Copy out each line of the material exactly. Pictures do not belong in the copy.
─── WORKING DATA ───
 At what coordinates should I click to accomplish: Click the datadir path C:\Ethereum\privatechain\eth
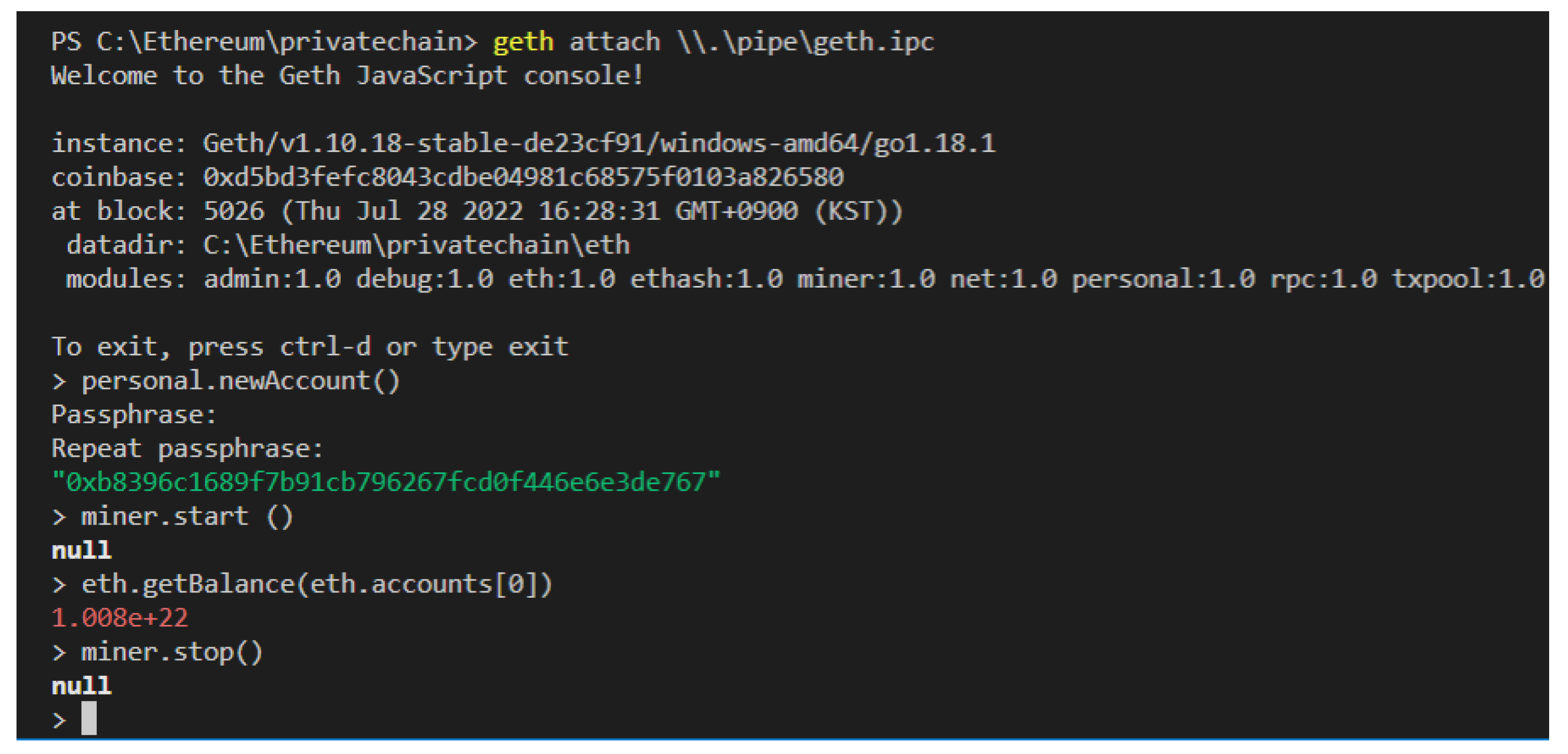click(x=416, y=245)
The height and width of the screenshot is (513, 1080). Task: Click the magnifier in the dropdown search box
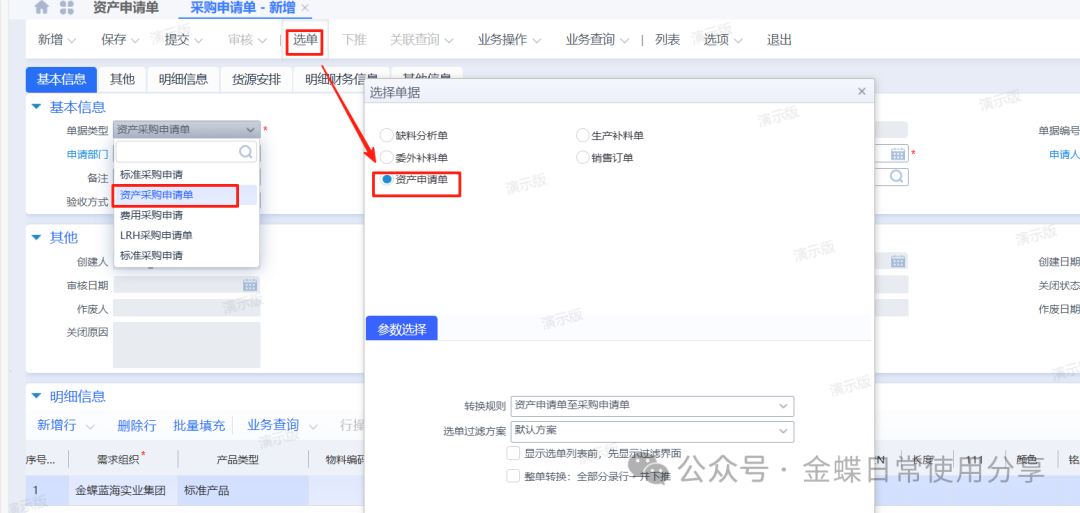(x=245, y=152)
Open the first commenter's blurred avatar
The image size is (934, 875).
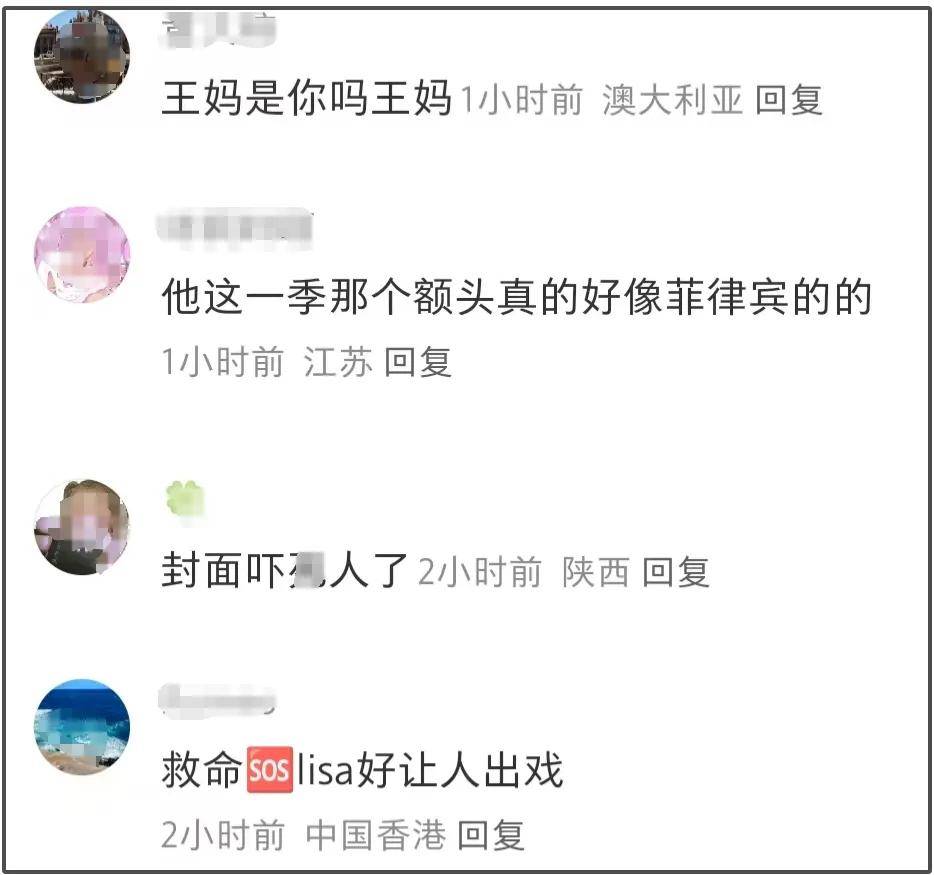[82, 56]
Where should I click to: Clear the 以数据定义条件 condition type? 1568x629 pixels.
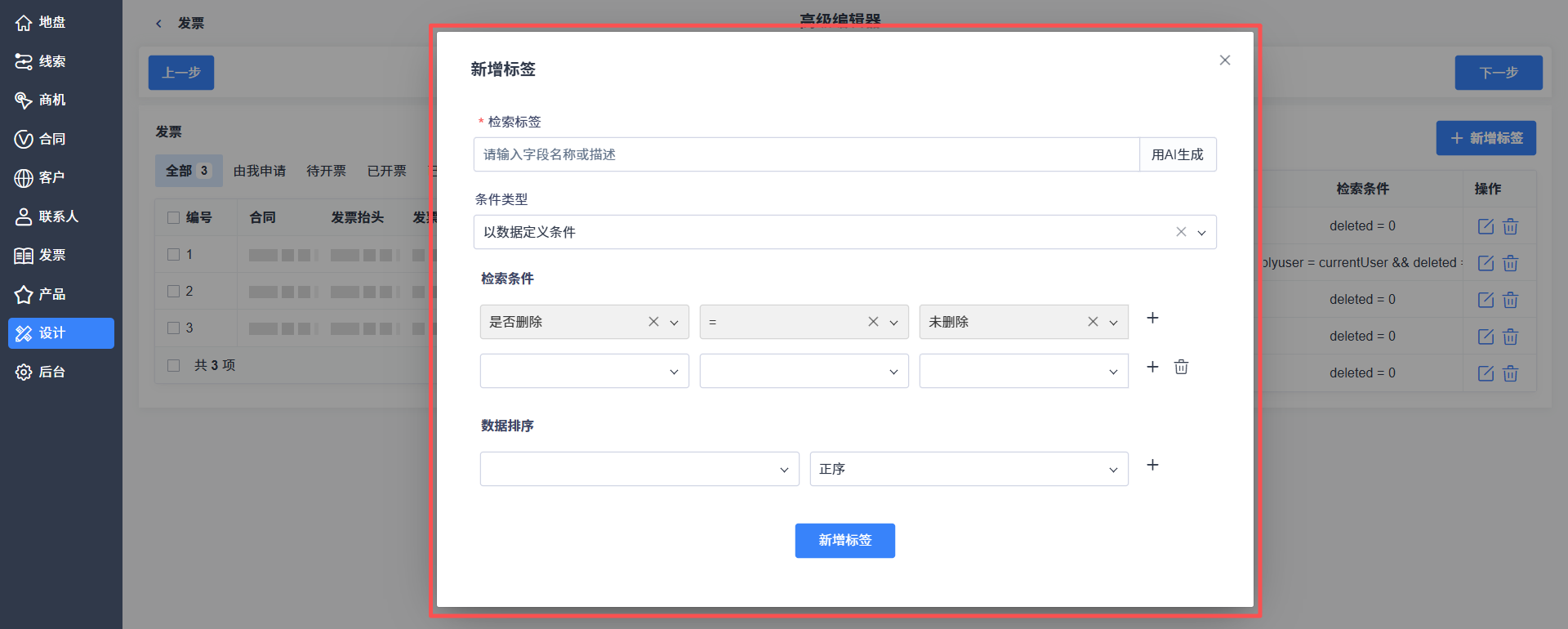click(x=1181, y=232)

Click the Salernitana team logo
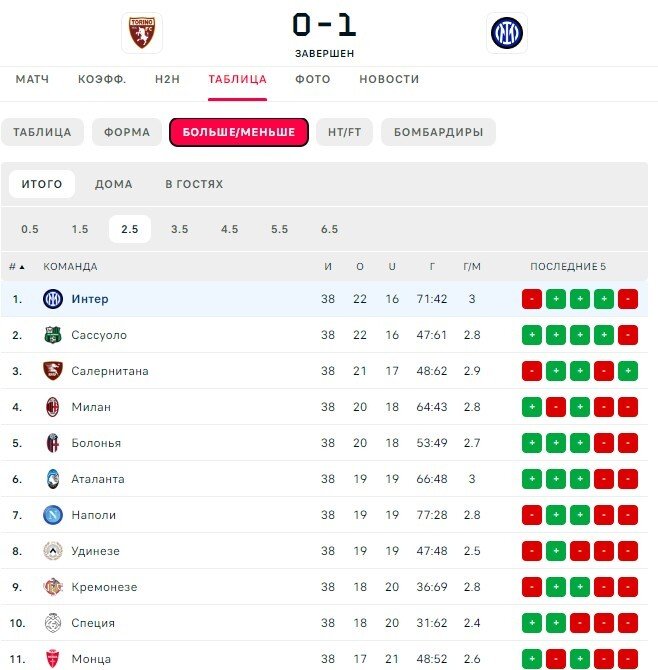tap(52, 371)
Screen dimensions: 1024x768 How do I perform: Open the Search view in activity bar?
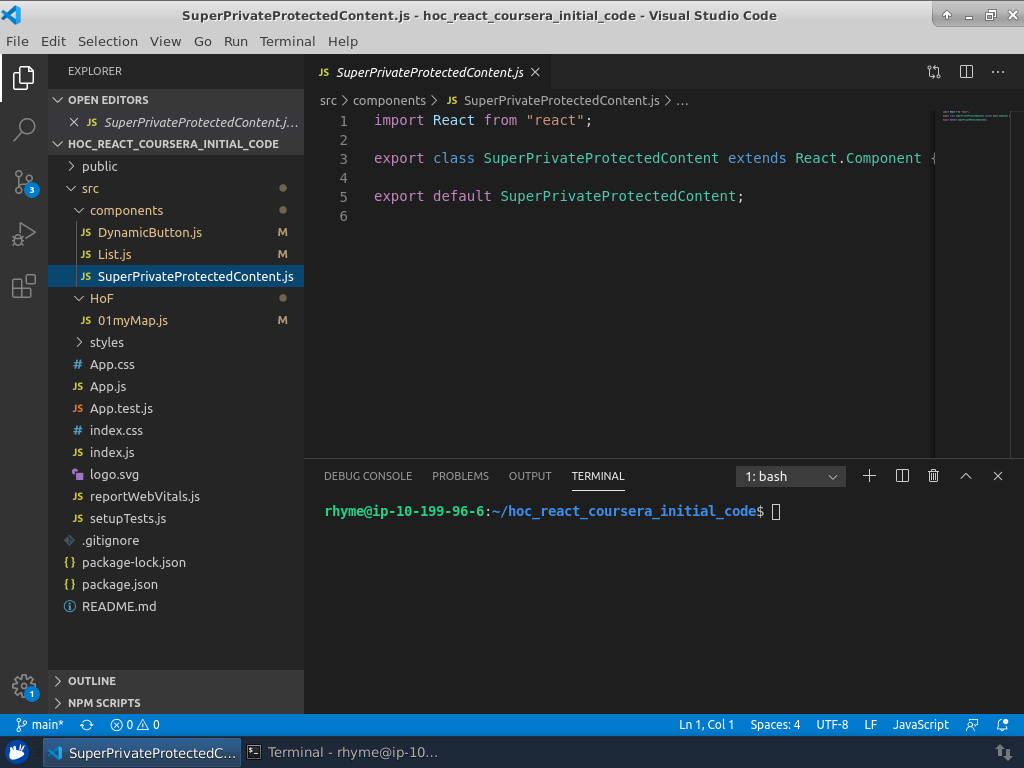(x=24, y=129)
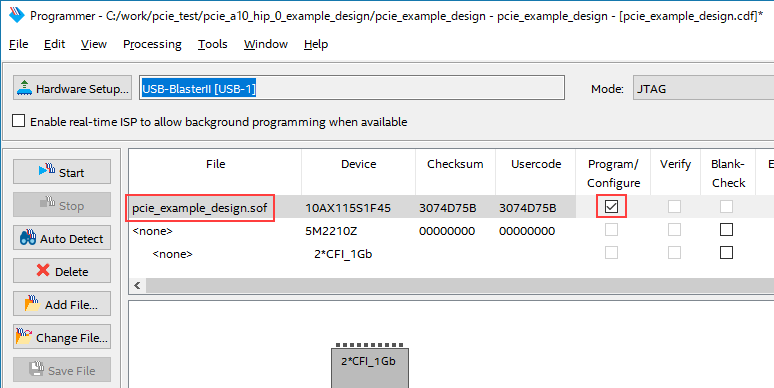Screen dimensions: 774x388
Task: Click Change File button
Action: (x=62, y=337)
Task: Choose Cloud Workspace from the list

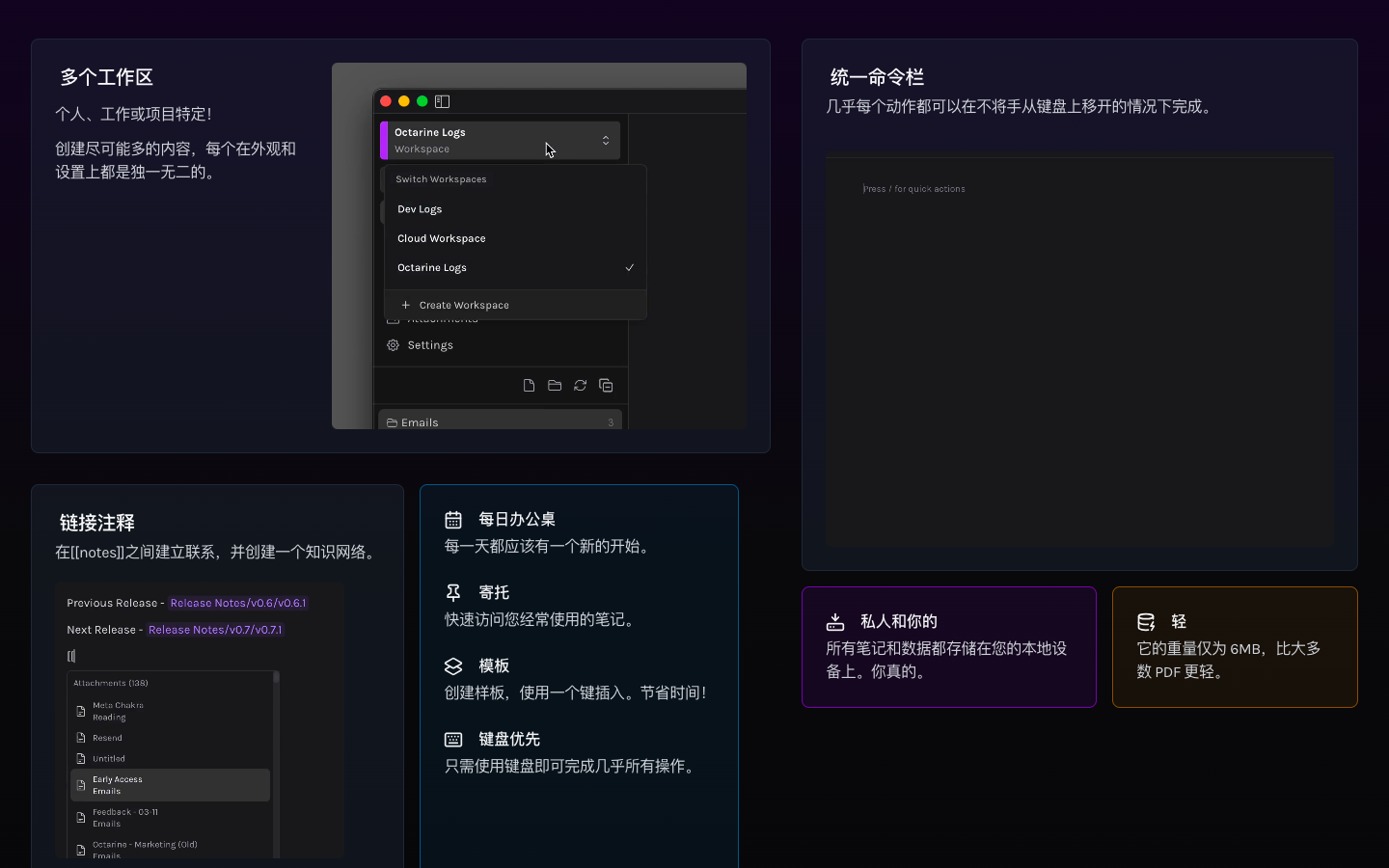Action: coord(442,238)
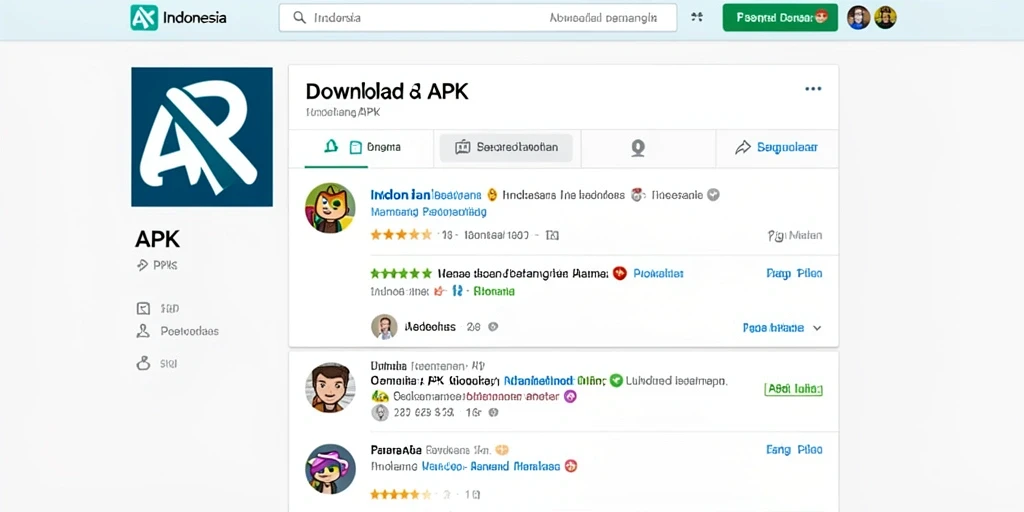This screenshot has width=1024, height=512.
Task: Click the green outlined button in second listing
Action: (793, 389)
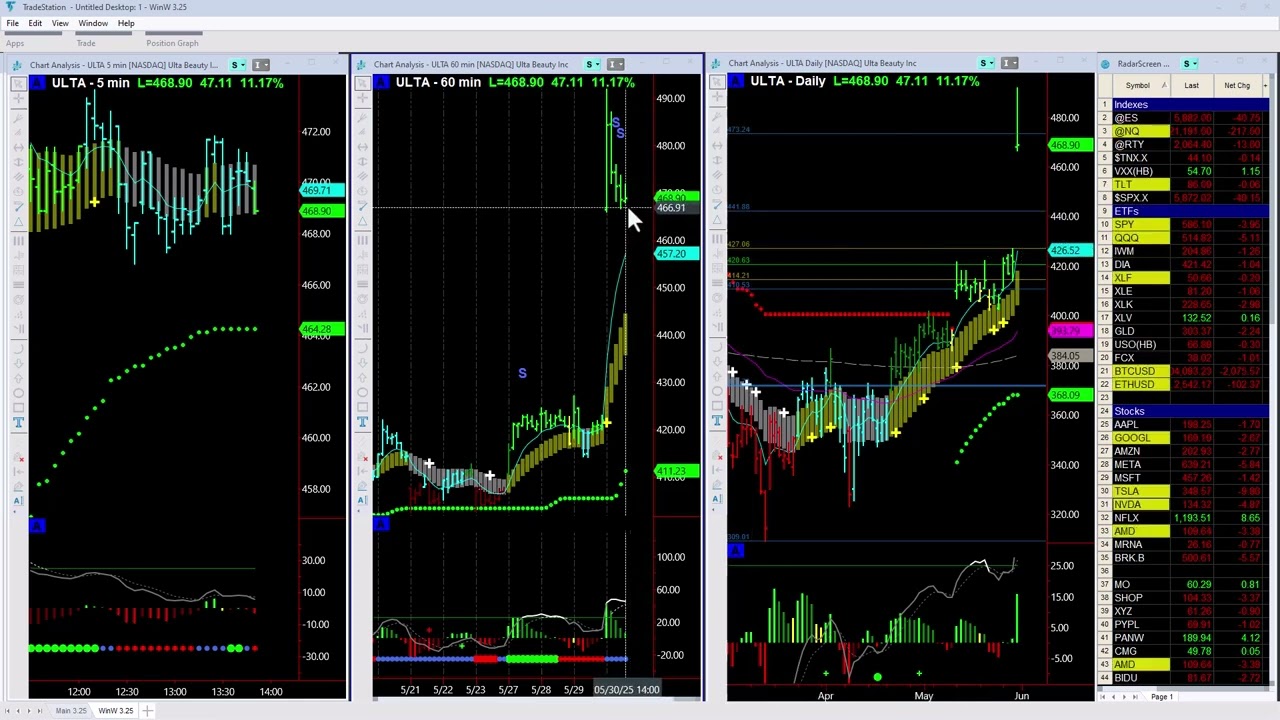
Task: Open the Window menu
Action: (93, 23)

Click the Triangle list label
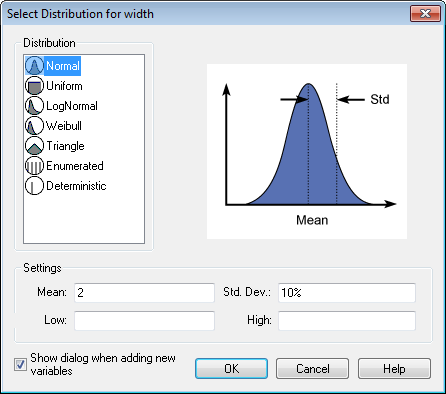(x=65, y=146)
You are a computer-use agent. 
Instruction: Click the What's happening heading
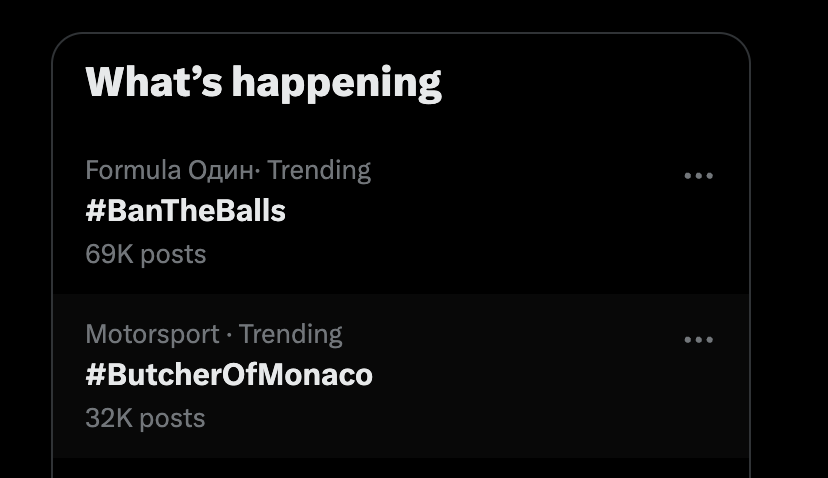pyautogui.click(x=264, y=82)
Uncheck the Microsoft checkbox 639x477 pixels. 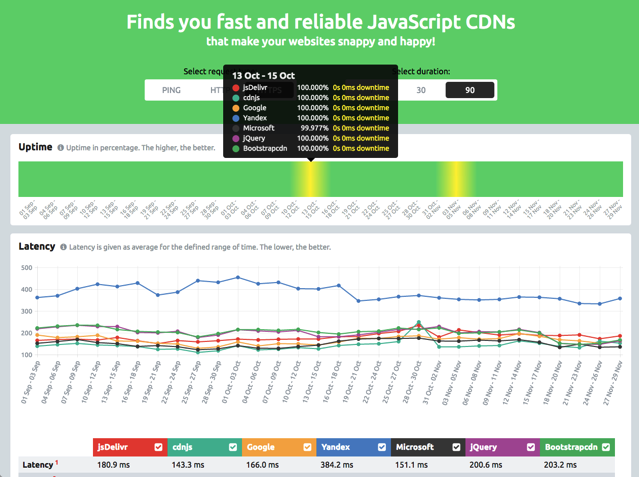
───
## EXERCISE RESULT
 At what coordinates should I click to accomplish: Click the datadir path C:\Ethereum\privatechain\eth
click(x=416, y=245)
The height and width of the screenshot is (513, 1080). Task: Click the magnifier in the dropdown search box
(x=245, y=152)
Open the first commenter's blurred avatar
The image size is (934, 875).
[82, 56]
Where should I click to: Clear the 以数据定义条件 condition type? 1568x629 pixels.
click(x=1181, y=232)

Click the Salernitana team logo
tap(52, 371)
Screen dimensions: 1024x768 How do I perform: Open the Search view in activity bar?
(x=24, y=129)
Screen dimensions: 774x388
Task: Click Change File button
Action: (x=62, y=337)
Task: Choose Cloud Workspace from the list

Action: coord(442,238)
This screenshot has width=1024, height=512.
Task: Click the green outlined button in second listing
Action: (793, 389)
Task: Open the Window menu
Action: (93, 23)

Click the Triangle list label
(x=65, y=146)
You are a computer-use agent. 
Instruction: Click the What's happening heading
pyautogui.click(x=264, y=82)
Uncheck the Microsoft checkbox 639x477 pixels. 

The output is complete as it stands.